Bundesgerichtshof hat in beiden Fällen die Berufungsentscheidung aufgehoben
Der Bundesgerichtshof hat in beiden Fällen die Berufungsentscheidung aufgehoben die Sache an das Berufungsgericht zurückverwiesen. Zur Begründung hat er ausgeführt, dass die jeweilige Auslegung der Erklärungen des Auftraggebers im den Zuschlag begleitenden Schreiben nicht interessengerecht erfolgt sei. Der Zuschlag erfolge in Fällen wie diesen im Zweifel auf das ursprüngliche Angebot des Bieters. Die Erwähnung einer neuen Bauzeit sei bei der gebotenen vergaberechtskonformen Auslegung im Zweifel nicht als abänderndes neues Angebot im Sinne des § 150 Abs. 2 BGB zu verstehen, sondern als Hinweis auf die danach notwendige Einigung der Parteien über eine neue Bauzeit. Damit schließt der Senat an die Grundsatzentscheidung an.

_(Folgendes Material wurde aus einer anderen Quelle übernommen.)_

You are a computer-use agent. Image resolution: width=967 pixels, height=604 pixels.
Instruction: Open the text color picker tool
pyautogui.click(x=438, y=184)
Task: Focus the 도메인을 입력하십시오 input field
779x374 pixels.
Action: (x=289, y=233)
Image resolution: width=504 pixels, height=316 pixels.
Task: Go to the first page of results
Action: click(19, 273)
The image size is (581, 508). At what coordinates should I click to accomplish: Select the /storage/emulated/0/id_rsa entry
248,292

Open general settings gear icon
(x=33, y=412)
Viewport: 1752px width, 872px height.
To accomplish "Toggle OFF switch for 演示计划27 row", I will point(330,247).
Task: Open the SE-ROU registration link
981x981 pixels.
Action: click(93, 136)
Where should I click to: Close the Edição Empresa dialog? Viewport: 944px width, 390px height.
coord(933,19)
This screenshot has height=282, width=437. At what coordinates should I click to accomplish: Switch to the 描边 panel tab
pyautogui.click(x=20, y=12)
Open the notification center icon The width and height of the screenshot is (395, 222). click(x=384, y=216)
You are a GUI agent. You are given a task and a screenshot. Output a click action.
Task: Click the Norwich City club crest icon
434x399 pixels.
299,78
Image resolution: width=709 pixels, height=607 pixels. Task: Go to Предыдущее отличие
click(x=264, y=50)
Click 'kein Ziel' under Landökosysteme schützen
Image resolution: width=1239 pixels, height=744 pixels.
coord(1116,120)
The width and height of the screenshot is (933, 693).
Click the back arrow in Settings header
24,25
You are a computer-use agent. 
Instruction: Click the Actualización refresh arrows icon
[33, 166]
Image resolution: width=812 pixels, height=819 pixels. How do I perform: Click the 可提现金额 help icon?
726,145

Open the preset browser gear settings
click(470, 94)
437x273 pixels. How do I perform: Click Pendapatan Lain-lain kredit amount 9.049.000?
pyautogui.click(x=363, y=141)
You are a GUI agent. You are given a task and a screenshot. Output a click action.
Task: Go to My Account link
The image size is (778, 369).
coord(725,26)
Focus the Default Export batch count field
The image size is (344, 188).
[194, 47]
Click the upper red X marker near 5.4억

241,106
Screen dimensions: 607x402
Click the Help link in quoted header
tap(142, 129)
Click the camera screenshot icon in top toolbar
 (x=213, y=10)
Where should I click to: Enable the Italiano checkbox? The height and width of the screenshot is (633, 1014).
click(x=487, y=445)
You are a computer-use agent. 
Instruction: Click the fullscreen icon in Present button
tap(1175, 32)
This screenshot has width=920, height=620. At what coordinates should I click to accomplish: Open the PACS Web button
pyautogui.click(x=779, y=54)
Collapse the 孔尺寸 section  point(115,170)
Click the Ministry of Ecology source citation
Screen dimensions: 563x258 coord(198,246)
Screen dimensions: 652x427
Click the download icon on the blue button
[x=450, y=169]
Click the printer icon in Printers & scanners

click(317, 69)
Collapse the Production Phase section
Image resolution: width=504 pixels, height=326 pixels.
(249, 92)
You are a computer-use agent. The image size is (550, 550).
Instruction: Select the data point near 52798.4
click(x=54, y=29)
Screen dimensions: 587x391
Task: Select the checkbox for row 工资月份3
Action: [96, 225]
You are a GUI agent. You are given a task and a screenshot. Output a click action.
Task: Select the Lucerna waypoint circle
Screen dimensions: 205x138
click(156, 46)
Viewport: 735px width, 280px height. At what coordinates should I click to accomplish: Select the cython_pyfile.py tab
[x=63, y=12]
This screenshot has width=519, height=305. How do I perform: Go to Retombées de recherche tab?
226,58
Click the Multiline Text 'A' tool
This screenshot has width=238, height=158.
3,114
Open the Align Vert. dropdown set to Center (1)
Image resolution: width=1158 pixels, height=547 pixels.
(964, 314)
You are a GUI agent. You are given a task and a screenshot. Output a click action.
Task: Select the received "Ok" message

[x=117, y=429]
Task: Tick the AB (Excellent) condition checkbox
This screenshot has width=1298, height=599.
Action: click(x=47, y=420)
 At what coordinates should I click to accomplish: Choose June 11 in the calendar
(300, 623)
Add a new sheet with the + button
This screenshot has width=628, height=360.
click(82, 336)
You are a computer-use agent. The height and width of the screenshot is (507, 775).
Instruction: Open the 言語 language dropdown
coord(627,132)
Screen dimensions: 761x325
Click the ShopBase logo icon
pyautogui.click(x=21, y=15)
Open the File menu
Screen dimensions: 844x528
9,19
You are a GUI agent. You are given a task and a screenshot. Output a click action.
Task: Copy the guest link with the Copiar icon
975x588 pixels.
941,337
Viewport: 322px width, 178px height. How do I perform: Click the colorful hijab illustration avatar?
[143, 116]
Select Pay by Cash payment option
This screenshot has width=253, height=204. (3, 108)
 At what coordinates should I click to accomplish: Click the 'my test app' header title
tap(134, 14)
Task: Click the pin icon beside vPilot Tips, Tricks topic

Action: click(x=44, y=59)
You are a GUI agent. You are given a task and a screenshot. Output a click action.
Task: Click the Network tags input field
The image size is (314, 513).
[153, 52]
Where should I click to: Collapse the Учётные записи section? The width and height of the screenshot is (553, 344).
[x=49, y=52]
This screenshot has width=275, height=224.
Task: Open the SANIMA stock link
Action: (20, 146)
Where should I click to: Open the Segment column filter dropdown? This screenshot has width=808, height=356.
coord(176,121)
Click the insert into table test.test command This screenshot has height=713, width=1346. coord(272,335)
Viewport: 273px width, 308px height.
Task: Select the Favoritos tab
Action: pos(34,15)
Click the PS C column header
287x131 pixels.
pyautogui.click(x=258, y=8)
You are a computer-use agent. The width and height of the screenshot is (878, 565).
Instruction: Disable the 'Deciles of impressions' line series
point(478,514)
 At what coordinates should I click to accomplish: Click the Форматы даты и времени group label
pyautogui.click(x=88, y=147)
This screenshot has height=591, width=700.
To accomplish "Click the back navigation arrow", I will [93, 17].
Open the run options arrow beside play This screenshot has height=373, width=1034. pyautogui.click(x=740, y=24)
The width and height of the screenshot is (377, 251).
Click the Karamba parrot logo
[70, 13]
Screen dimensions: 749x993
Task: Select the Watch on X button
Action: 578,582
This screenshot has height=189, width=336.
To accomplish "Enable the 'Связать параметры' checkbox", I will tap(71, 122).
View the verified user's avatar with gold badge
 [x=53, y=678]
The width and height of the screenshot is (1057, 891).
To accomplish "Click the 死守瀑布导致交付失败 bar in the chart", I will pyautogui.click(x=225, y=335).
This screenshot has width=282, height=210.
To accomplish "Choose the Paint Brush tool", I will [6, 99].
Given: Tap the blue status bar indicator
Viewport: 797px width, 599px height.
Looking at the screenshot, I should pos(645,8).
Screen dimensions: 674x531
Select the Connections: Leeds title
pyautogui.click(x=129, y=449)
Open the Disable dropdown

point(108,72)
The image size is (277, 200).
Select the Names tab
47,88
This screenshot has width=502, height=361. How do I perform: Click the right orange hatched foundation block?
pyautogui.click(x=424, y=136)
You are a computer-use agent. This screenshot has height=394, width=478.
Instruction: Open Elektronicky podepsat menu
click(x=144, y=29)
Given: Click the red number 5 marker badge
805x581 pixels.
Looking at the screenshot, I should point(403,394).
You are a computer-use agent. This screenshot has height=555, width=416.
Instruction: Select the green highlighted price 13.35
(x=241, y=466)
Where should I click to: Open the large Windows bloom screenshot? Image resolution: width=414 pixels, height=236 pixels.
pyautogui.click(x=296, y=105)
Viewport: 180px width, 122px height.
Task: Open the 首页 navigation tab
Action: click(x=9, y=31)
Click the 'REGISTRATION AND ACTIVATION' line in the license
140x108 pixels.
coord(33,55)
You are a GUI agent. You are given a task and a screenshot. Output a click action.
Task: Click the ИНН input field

Die jeweiligen Berufungsgerichte werden nunmehr über die Höhe des Anspruchs auf Mehrvergütung nach den Grundsätzen nach § 2 Nr. 5 VOB/B** erneut zu entscheiden haben.
Erläuterungen
* § 150 Abs. 2 BGB: Verspätete und abändernde Annahme
(2) Eine Annahme unter Erweiterungen, Einschränkungen oder sonstigen Änderungen gilt als Ablehnung verbunden mit einem neuen Antrag.
** § 2 Nr. 5 VOB/B:
Werden durch Änderung des Bauentwurfs oder andere Anordnungen des Auftraggebers die Grundlagen des Preises für eine im Vertrag vorgesehene Leistung geändert, so ist eine neuer Preis unter Berücksichtigung der Mehr- oder Minderkosten zu vereinbaren. Die Vereinbarung soll vor der Ausführung getroffen werden.